### THINGS TO DO:
**A)** Write out the part of the court opinion below from "Our inquiry is" to "deemed an endorser.", word for word.
**B)** According to the court opinion below, what total amount did the two unsecured loans come to, and which bank made them?
**C)** List every piece of information that the court opinion below says was stated on the front of each note.

### PASSAGE:
-- START --
MILLER, Chief Justice:
N. Joe Rahall, the plaintiff below, appeals from a final order of the Circuit Court of Kanawha County, dated August 13, 1990, denying his motion to set aside a jury verdict. On appeal, the plaintiff contends that the trial court erroneously instructed the jury that a party who signs a promissory note, but receives no direct benefit by signing it, is an accommodation party, and, as such, is not liable to the principal on the note. We agree that the instruction was erroneous; accordingly, we reverse and remand the case for further proceedings consistent with this opinion.
I.
In 1984, the plaintiff and Nicholas Tweel, the defendant below, obtained two unsecured loans totaling $80,000 from the Charleston National Bank (the Bank). The loan was procured to keep a hotel in Huntington operational. Both parties testified that it was to their benefit that the hotel remain open.
Both notes were prepared by the Bank. The front of each note stated the value received, the date the note was signed, its due date, and the annual interest. There were two signature lines, where each party signed, and beneath each line was the printed phrase “Signature of Maker.” The back of the notes contained covenants and conditions, language involving endorsers, and two lines for signatures. The phrase “Endorser’s Signature” was printed under each of the lines on the back of the notes, both of which were blank.
When the notes became due, the plaintiff paid the Bank the total amount owed, and then filed suit against the defendant to collect one-half of this amount. At trial, the defendant claimed that because he had not directly received the proceeds from the two loans, he was merely an accommodation party. The trial court agreed and, over the plaintiff’s objection, instructed the jury that an accommodation party is not liable to the principal, i.e., the person accommodated, unless he received a direct benefit.
By way of a special interrogatory, the jury found that Mr. Tweel received no direct benefit from signing the promissory notes; therefore, he was not liable to the plaintiff.
II.
Our inquiry is to determine Mr. Tweel’s status on the two notes. Ordinarily, a party’s status or capacity on commercial paper is determined solely from the face of the instrument. Under W.Va.Code, 46-3-402 (1963), if there is ambiguity about the party’s status or capacity, the party is deemed an endorser.
We adopted this principle in Syllabus Point 1 of
First National Bank v. Linn,
168 W.Va. 76, 282 S.E.2d 52 (1981): “Under the Uniform Commercial Code, W.Va.Code, 46-3-402, unless the instrument clearly indicates that a signature is made in some other capacity, it is an indorsement.”
The official comment
to W.Va.Code, 46-3-402, elaborates on the reason for this rule, which is designed to discourage the use of parol evidence in determining a party’s status or capacity:
“The question is to be determined from the face of the instrument alone, and unless the instrument itself makes it clear that he has signed in some other capacity the signer must be treated as an indorser.
-- END --
### SUPPLIED ENTRIES:
-- START --
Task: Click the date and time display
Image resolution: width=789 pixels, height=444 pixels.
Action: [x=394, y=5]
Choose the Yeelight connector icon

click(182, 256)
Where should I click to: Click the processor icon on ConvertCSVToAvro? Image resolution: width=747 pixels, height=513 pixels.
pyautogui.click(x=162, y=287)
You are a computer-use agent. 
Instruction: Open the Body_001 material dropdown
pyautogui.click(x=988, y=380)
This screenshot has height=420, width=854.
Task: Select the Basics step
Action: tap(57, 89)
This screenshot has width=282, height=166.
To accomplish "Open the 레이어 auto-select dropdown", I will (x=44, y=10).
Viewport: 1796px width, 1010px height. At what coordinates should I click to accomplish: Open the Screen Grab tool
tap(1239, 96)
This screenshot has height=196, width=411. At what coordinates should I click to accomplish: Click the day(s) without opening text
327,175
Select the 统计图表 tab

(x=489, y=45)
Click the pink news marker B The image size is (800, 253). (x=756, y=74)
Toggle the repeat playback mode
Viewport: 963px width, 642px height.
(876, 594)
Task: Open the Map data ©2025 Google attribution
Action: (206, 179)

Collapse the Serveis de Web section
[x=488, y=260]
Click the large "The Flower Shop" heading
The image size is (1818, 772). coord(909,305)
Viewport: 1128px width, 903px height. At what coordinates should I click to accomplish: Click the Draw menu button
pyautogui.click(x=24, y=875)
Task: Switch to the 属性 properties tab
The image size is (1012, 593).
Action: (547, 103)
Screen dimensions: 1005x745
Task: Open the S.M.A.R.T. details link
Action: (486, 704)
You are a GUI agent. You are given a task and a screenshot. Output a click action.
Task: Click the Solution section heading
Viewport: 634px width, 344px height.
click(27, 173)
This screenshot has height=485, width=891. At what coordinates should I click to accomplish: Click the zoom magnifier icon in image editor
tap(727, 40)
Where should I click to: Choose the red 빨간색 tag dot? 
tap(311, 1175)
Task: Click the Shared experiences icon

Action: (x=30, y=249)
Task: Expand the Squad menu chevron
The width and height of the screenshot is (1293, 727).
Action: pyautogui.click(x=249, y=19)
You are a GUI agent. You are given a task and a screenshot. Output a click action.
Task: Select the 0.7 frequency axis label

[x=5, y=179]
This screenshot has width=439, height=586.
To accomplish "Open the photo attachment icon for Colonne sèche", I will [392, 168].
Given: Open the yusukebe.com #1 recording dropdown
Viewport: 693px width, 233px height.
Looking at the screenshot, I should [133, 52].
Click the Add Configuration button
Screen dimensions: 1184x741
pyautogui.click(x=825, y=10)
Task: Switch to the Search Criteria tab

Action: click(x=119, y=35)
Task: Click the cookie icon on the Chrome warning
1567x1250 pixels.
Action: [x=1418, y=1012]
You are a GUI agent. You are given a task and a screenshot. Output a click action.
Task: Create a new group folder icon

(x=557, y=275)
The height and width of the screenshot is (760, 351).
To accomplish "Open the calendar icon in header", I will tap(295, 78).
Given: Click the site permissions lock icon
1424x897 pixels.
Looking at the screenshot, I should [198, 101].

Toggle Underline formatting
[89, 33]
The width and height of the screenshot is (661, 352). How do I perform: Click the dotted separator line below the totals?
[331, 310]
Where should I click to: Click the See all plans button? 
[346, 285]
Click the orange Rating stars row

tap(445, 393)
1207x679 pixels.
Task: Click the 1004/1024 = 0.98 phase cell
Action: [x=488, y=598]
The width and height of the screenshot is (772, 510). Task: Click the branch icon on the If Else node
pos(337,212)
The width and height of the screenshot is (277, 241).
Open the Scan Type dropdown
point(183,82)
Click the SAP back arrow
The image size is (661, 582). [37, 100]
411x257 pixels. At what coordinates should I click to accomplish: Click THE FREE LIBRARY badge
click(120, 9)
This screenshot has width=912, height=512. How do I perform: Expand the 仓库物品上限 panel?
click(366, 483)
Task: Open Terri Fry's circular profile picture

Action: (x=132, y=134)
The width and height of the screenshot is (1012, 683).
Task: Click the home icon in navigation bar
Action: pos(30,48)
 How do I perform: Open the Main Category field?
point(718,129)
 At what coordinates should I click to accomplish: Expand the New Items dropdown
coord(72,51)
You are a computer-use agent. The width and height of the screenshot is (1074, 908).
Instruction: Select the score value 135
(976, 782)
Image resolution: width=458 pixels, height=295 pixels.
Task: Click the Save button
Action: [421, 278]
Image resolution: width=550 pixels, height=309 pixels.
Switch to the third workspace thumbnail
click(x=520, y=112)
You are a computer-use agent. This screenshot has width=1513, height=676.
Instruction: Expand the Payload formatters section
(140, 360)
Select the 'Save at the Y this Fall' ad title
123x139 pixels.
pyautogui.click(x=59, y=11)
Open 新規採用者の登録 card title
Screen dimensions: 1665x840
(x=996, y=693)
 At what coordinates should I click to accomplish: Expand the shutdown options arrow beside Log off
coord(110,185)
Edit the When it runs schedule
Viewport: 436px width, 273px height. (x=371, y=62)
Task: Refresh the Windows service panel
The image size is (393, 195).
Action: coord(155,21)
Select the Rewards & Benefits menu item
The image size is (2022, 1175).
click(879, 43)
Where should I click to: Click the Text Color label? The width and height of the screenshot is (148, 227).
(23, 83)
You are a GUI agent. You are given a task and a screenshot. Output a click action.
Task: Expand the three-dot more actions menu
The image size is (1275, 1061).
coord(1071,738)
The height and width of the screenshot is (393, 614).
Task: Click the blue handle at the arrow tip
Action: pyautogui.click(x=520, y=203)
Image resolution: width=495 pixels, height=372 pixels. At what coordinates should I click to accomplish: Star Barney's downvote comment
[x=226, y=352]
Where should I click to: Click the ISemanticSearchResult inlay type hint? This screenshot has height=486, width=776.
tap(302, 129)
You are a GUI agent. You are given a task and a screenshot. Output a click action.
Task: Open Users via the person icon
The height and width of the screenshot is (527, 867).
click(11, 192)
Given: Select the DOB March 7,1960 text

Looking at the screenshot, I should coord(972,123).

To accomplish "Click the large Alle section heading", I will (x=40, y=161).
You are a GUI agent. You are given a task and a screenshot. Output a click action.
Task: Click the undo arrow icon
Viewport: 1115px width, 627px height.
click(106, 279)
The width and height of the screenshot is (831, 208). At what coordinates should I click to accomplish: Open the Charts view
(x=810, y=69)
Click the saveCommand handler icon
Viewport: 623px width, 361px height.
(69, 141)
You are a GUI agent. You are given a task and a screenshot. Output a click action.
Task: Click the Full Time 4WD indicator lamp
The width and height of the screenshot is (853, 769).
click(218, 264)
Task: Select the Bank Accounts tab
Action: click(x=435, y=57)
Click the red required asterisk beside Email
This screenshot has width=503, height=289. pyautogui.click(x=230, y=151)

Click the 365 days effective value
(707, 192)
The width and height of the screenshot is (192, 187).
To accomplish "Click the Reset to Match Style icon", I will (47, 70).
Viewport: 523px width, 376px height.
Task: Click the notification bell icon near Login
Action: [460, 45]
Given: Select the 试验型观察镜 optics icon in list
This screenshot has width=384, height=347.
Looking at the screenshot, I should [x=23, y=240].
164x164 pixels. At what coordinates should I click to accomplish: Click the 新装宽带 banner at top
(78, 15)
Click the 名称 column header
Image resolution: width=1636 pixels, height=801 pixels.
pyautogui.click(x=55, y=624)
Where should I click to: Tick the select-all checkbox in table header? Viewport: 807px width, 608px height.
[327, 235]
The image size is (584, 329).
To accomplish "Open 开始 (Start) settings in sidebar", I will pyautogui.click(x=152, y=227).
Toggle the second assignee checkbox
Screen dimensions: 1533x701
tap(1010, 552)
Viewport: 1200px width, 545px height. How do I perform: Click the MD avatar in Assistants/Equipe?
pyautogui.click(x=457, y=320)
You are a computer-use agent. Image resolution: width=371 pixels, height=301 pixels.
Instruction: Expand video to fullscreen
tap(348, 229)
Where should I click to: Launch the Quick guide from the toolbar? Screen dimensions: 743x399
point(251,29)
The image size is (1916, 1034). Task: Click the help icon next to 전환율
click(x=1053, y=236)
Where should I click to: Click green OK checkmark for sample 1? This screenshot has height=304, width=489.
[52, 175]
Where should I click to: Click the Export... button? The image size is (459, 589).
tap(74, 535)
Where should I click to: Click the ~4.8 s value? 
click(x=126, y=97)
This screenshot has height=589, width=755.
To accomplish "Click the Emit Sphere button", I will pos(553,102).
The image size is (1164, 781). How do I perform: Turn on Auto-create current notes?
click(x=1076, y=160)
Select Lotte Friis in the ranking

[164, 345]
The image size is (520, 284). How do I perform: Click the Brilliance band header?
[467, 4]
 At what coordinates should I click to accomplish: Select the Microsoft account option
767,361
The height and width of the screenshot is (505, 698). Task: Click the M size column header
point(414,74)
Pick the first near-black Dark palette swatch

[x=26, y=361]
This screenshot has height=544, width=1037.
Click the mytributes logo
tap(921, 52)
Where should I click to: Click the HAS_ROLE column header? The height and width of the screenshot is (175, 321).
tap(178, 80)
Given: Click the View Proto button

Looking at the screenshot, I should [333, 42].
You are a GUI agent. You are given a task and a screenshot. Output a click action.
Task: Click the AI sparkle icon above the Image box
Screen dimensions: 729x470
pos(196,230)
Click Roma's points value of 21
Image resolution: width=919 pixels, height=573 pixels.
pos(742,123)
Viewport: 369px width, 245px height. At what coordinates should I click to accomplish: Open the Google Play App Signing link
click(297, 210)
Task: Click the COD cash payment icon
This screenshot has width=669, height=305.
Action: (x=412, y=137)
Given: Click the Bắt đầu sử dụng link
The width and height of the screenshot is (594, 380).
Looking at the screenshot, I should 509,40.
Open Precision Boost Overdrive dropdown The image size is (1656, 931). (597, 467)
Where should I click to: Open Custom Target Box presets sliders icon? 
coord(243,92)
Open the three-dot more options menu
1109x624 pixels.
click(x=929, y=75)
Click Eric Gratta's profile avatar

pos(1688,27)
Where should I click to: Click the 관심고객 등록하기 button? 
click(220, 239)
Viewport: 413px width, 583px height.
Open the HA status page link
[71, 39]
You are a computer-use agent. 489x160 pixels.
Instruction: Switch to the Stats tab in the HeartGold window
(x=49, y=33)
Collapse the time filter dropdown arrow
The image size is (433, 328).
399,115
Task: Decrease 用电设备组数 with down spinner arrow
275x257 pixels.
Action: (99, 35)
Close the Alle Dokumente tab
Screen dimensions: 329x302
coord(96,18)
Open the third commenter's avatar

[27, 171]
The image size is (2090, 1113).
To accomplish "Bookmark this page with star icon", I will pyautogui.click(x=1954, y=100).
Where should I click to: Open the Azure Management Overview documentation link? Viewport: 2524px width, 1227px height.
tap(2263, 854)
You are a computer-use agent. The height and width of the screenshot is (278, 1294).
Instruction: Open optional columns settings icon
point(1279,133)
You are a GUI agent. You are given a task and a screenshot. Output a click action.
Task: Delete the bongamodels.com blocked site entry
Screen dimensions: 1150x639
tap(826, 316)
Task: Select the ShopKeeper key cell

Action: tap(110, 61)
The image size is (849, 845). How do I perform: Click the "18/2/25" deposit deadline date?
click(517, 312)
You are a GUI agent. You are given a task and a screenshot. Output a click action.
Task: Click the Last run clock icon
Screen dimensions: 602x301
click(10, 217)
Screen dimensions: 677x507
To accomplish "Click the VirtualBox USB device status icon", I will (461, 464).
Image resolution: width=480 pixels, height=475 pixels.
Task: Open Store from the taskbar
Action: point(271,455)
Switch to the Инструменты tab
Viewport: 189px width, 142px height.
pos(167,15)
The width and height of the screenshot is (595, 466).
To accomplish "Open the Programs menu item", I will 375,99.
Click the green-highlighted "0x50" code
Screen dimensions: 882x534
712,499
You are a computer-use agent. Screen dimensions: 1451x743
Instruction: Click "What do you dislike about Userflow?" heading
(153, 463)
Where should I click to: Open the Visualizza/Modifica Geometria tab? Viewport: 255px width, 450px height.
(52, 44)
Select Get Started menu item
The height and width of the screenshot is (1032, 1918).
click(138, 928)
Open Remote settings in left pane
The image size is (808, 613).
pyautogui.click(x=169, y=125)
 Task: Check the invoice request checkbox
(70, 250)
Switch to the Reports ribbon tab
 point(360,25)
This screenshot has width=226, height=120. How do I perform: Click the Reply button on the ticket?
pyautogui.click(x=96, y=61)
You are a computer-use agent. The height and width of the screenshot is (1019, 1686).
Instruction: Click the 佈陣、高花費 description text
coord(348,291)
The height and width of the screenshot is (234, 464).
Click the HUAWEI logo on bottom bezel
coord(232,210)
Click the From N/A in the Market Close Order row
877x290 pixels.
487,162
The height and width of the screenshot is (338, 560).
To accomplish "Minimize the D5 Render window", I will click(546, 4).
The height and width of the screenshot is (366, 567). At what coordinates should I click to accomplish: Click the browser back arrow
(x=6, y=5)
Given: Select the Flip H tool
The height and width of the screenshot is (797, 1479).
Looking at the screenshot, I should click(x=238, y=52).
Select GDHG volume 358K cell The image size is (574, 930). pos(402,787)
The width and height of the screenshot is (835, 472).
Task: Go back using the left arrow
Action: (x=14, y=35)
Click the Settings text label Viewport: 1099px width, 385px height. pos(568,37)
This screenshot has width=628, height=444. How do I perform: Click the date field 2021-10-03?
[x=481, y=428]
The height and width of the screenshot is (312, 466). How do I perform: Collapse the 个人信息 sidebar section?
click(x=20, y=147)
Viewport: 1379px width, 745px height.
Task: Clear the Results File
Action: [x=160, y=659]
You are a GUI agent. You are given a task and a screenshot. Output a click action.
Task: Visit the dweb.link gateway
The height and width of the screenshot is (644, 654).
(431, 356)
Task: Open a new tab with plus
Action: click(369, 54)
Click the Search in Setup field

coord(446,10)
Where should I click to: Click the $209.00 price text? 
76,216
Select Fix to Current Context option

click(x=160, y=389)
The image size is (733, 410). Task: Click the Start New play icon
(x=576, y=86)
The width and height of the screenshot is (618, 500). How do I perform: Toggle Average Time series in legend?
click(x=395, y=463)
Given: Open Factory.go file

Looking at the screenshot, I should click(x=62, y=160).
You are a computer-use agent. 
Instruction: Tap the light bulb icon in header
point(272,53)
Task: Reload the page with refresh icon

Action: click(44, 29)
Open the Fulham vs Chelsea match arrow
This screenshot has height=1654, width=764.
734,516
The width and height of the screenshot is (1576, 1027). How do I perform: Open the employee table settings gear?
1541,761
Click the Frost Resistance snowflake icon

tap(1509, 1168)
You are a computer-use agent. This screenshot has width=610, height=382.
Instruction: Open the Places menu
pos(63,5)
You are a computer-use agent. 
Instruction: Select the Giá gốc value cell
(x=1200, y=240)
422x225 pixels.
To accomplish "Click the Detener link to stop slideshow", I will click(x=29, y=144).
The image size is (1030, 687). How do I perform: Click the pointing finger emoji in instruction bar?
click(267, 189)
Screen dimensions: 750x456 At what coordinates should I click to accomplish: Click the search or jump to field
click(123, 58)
-- END --
### TASK-BY-TASK SOLUTIONS:
**A)**
Our inquiry is to determine Mr. Tweel’s status on the two notes. Ordinarily, a party’s status or capacity on commercial paper is determined solely from the face of the instrument. Under W.Va.Code, 46-3-402 (1963), if there is ambiguity about the party’s status or capacity, the party is deemed an endorser.

**B)** The loans totaled $80,000 and came from the Charleston National Bank.

**C)**
- the value received
- the date the note was signed
- its due date
- the annual interest